● **WRITTEN TASK**: Reproduce the entries verbatim, beginning at the line containing "Click the plugin plug icon" and continuing through the line containing "click(238, 52)". Omit the pictures from your answer.

● **SUPPLIED RECORDS**:
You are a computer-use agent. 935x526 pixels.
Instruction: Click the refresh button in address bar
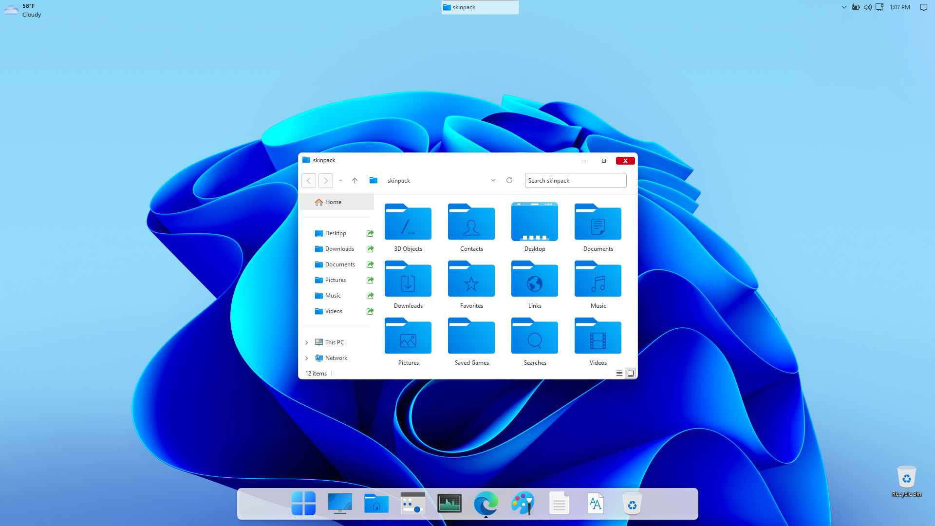509,180
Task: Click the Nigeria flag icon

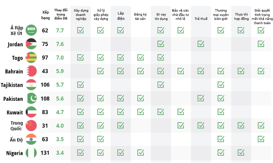Action: click(31, 153)
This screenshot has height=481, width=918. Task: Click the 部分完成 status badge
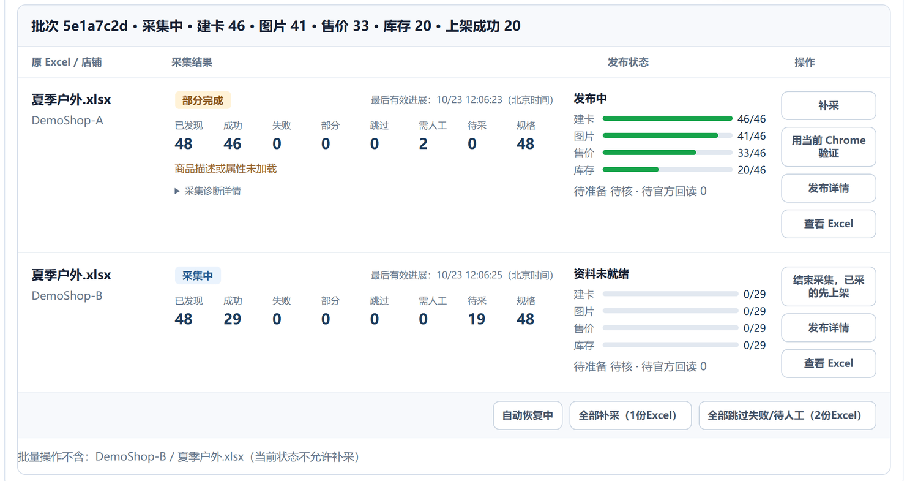(x=203, y=100)
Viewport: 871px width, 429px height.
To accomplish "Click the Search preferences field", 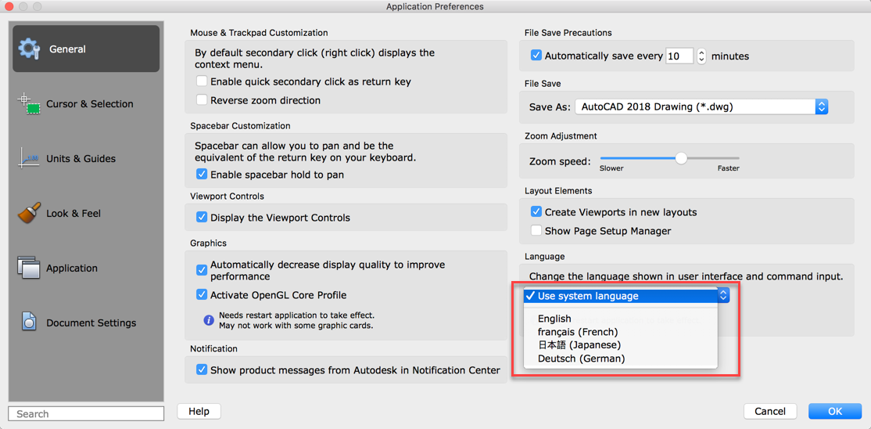I will [x=86, y=413].
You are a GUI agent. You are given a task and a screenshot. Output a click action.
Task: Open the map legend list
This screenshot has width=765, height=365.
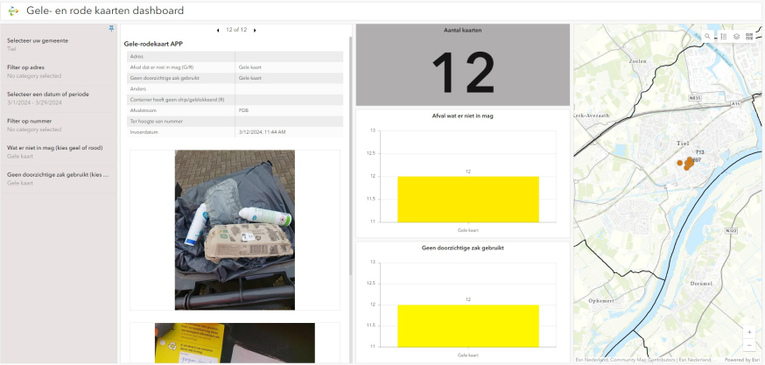(724, 36)
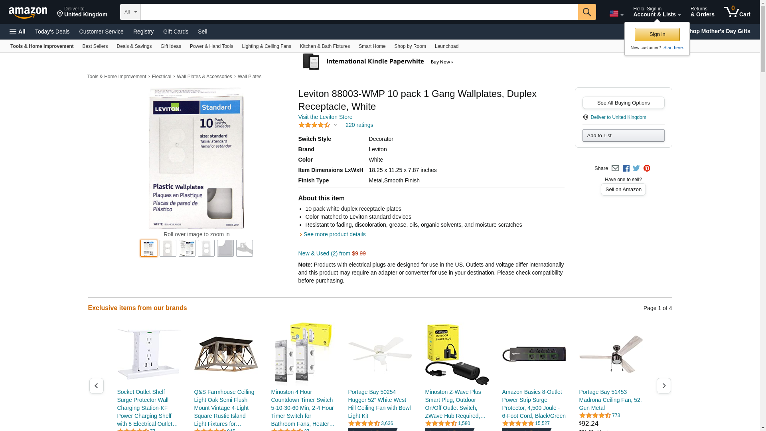Open the shopping cart icon
Screen dimensions: 766x431
click(x=737, y=12)
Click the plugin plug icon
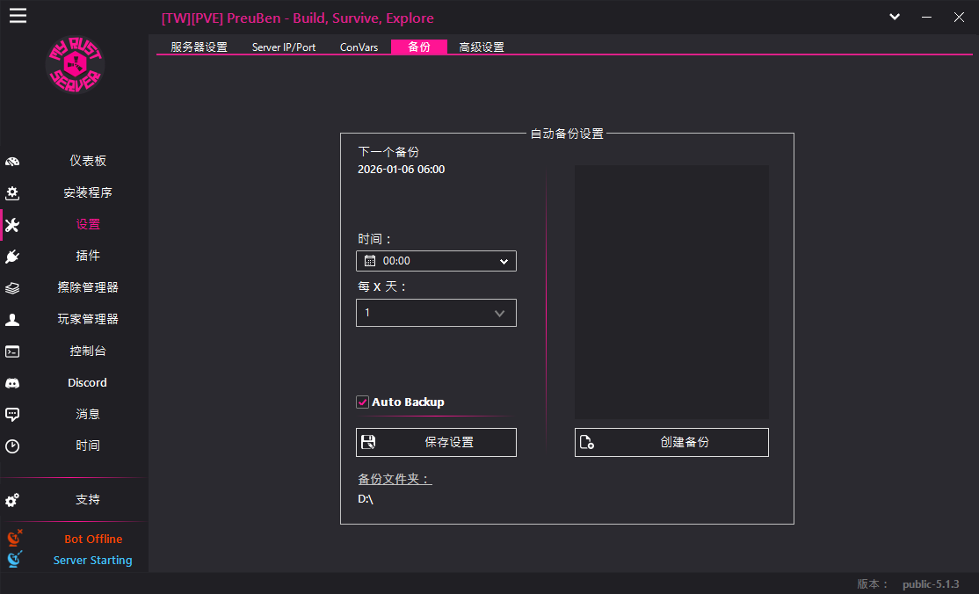The image size is (979, 594). (x=12, y=257)
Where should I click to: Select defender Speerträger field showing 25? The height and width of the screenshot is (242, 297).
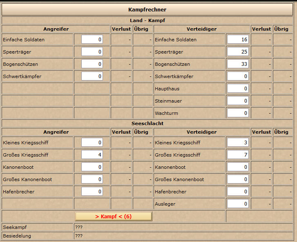click(238, 52)
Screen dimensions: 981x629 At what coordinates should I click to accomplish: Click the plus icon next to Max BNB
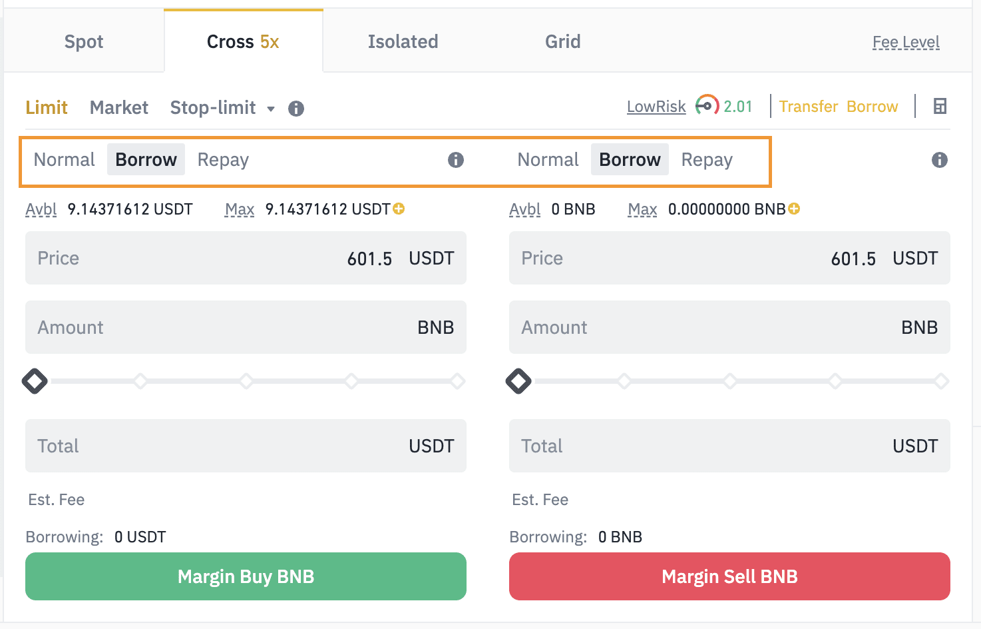[794, 209]
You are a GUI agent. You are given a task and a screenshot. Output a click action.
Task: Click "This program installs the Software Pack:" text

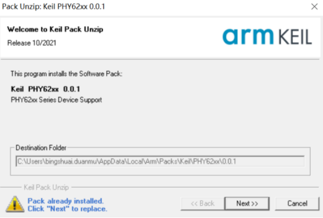67,74
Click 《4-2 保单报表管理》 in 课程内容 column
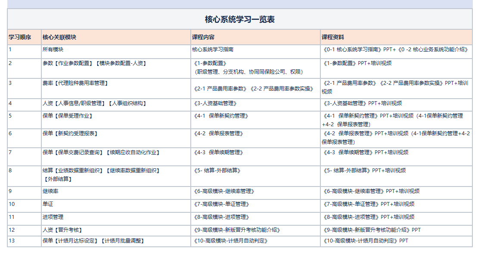This screenshot has width=481, height=255. click(x=220, y=134)
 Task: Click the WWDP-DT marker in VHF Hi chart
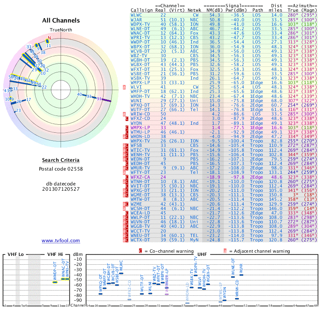[55, 282]
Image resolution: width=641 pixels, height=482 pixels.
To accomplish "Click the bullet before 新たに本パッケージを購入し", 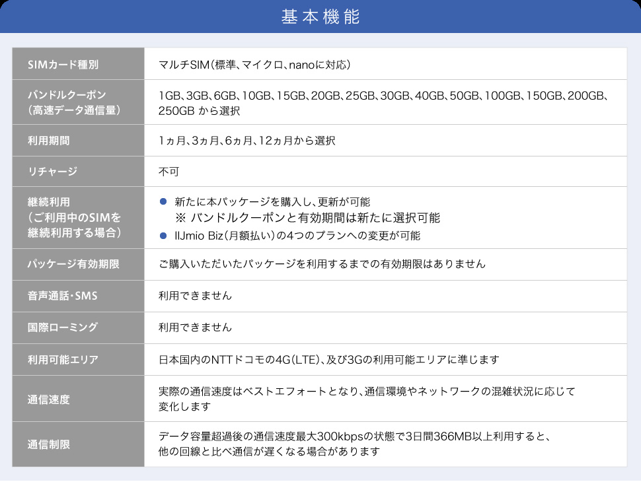I will (163, 201).
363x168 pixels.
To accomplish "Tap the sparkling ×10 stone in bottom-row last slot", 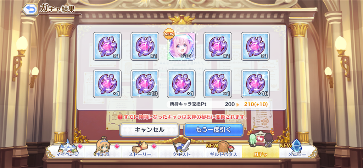I will 255,83.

● **WORKED SOLUTION**:
Click the plugin plug icon
The image size is (979, 594). (x=12, y=257)
Where should I click to: Select defender Speerträger field showing 25? The height and width of the screenshot is (242, 297).
click(238, 52)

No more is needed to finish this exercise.